_What is being asked_: Please report every line from the material that contains the word "screenshot".

_Stored data_:
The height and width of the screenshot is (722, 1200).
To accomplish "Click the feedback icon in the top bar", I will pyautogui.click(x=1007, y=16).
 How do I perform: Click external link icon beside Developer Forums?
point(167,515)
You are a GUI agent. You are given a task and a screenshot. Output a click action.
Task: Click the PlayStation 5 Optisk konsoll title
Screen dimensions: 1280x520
* * *
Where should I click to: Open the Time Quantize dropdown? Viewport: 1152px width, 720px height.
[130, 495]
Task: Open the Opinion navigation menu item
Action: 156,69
==
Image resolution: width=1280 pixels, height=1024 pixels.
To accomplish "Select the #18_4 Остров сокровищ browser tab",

_Final answer_:
The height and width of the screenshot is (722, 1200).
You are a GUI agent. You are given a task and a screenshot. Output a click action.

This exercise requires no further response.